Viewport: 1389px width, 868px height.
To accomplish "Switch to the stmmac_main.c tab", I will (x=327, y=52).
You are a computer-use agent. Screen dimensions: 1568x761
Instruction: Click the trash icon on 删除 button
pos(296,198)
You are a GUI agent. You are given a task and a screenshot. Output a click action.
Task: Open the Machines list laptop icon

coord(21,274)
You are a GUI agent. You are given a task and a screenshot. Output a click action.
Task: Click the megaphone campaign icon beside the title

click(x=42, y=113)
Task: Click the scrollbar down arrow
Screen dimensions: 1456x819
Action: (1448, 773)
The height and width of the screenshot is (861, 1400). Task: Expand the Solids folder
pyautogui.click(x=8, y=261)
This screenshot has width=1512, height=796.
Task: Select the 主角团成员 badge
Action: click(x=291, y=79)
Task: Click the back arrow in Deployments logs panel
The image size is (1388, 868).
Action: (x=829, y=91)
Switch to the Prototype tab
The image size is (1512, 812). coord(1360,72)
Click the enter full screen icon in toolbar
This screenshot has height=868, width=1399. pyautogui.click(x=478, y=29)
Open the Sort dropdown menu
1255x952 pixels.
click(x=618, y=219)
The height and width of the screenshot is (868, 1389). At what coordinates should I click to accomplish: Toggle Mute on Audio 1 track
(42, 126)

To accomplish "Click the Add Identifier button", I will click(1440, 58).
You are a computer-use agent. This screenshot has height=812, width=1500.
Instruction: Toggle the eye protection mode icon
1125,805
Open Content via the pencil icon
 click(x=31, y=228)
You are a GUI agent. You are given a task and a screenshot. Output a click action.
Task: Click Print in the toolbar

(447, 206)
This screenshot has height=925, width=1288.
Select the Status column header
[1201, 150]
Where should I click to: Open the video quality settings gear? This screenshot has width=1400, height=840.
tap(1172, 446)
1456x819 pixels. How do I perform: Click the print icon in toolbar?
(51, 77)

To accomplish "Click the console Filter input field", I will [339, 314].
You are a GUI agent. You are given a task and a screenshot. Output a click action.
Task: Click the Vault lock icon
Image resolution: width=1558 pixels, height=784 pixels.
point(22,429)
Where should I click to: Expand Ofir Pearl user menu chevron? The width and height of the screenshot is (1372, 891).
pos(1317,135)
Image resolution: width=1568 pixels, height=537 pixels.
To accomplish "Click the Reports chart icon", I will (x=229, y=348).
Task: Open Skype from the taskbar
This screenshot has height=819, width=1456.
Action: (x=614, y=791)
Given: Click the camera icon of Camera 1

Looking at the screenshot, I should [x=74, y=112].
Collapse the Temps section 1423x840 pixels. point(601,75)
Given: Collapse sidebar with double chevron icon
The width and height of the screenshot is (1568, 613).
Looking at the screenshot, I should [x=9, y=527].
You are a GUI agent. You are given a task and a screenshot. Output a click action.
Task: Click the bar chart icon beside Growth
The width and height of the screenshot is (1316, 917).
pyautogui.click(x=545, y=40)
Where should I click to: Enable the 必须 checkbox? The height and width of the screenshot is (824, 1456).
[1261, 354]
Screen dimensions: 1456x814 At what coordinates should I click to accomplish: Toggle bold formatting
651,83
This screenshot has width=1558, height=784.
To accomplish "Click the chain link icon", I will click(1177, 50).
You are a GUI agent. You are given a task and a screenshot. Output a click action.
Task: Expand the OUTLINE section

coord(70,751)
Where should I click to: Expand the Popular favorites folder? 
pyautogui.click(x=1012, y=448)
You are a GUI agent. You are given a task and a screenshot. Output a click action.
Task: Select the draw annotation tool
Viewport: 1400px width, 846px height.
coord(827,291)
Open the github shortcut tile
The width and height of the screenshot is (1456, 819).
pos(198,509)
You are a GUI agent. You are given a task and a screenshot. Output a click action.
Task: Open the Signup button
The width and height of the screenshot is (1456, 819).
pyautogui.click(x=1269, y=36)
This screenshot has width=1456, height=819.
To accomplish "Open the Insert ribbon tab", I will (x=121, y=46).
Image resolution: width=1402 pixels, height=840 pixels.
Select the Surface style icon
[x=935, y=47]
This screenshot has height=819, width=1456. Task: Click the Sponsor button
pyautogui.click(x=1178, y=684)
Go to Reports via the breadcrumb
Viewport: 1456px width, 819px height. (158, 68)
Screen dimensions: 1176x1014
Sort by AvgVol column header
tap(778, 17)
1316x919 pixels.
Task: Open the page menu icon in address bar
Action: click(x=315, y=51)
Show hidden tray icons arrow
════
*What the task requires*: Write out all the records again, exactly as they appear.

*Response to this exercise*:
Viewport: 1389px width, 868px height.
To accomplish "Switch to the stmmac_main.c tab", I will (x=327, y=52).
You are a computer-use agent. Screen dimensions: 1568x761
Instruction: Click the trash icon on 删除 button
pos(296,198)
You are a GUI agent. You are given a task and a screenshot. Output a click action.
Task: Open the Machines list laptop icon

coord(21,274)
You are a GUI agent. You are given a task and a screenshot. Output a click action.
Task: Click the megaphone campaign icon beside the title

click(x=42, y=113)
Task: Click the scrollbar down arrow
Screen dimensions: 1456x819
Action: (1448, 773)
The height and width of the screenshot is (861, 1400). Task: Expand the Solids folder
pyautogui.click(x=8, y=261)
This screenshot has width=1512, height=796.
Task: Select the 主角团成员 badge
Action: click(x=291, y=79)
Task: Click the back arrow in Deployments logs panel
The image size is (1388, 868).
Action: (x=829, y=91)
Switch to the Prototype tab
The image size is (1512, 812). coord(1360,72)
Click the enter full screen icon in toolbar
This screenshot has height=868, width=1399. pyautogui.click(x=478, y=29)
Open the Sort dropdown menu
1255x952 pixels.
click(x=618, y=219)
The height and width of the screenshot is (868, 1389). At what coordinates should I click to accomplish: Toggle Mute on Audio 1 track
(42, 126)

To accomplish "Click the Add Identifier button", I will click(1440, 58).
You are a computer-use agent. This screenshot has height=812, width=1500.
Instruction: Toggle the eye protection mode icon
1125,805
Open Content via the pencil icon
 click(x=31, y=228)
You are a GUI agent. You are given a task and a screenshot. Output a click action.
Task: Click Print in the toolbar

(447, 206)
This screenshot has height=925, width=1288.
Select the Status column header
[1201, 150]
Where should I click to: Open the video quality settings gear? This screenshot has width=1400, height=840.
tap(1172, 446)
1456x819 pixels. How do I perform: Click the print icon in toolbar?
(51, 77)

To accomplish "Click the console Filter input field", I will [339, 314].
You are a GUI agent. You are given a task and a screenshot. Output a click action.
Task: Click the Vault lock icon
Image resolution: width=1558 pixels, height=784 pixels.
point(22,429)
Where should I click to: Expand Ofir Pearl user menu chevron? The width and height of the screenshot is (1372, 891).
pos(1317,135)
Image resolution: width=1568 pixels, height=537 pixels.
To accomplish "Click the Reports chart icon", I will (x=229, y=348).
Task: Open Skype from the taskbar
This screenshot has height=819, width=1456.
Action: (x=614, y=791)
Given: Click the camera icon of Camera 1

Looking at the screenshot, I should [x=74, y=112].
Collapse the Temps section 1423x840 pixels. point(601,75)
Given: Collapse sidebar with double chevron icon
The width and height of the screenshot is (1568, 613).
Looking at the screenshot, I should [x=9, y=527].
You are a GUI agent. You are given a task and a screenshot. Output a click action.
Task: Click the bar chart icon beside Growth
The width and height of the screenshot is (1316, 917).
pyautogui.click(x=545, y=40)
Where should I click to: Enable the 必须 checkbox? The height and width of the screenshot is (824, 1456).
[1261, 354]
Screen dimensions: 1456x814 At what coordinates should I click to accomplish: Toggle bold formatting
651,83
This screenshot has width=1558, height=784.
To accomplish "Click the chain link icon", I will click(1177, 50).
You are a GUI agent. You are given a task and a screenshot. Output a click action.
Task: Expand the OUTLINE section

coord(70,751)
Where should I click to: Expand the Popular favorites folder? 
pyautogui.click(x=1012, y=448)
You are a GUI agent. You are given a task and a screenshot. Output a click action.
Task: Select the draw annotation tool
Viewport: 1400px width, 846px height.
coord(827,291)
Open the github shortcut tile
The width and height of the screenshot is (1456, 819).
pos(198,509)
You are a GUI agent. You are given a task and a screenshot. Output a click action.
Task: Open the Signup button
The width and height of the screenshot is (1456, 819).
pyautogui.click(x=1269, y=36)
This screenshot has width=1456, height=819.
To accomplish "Open the Insert ribbon tab", I will (x=121, y=46).
Image resolution: width=1402 pixels, height=840 pixels.
Select the Surface style icon
[x=935, y=47]
This screenshot has height=819, width=1456. Task: Click the Sponsor button
pyautogui.click(x=1178, y=684)
Go to Reports via the breadcrumb
Viewport: 1456px width, 819px height. (158, 68)
Screen dimensions: 1176x1014
Sort by AvgVol column header
tap(778, 17)
1316x919 pixels.
Task: Open the page menu icon in address bar
Action: click(x=315, y=51)
Show hidden tray icons arrow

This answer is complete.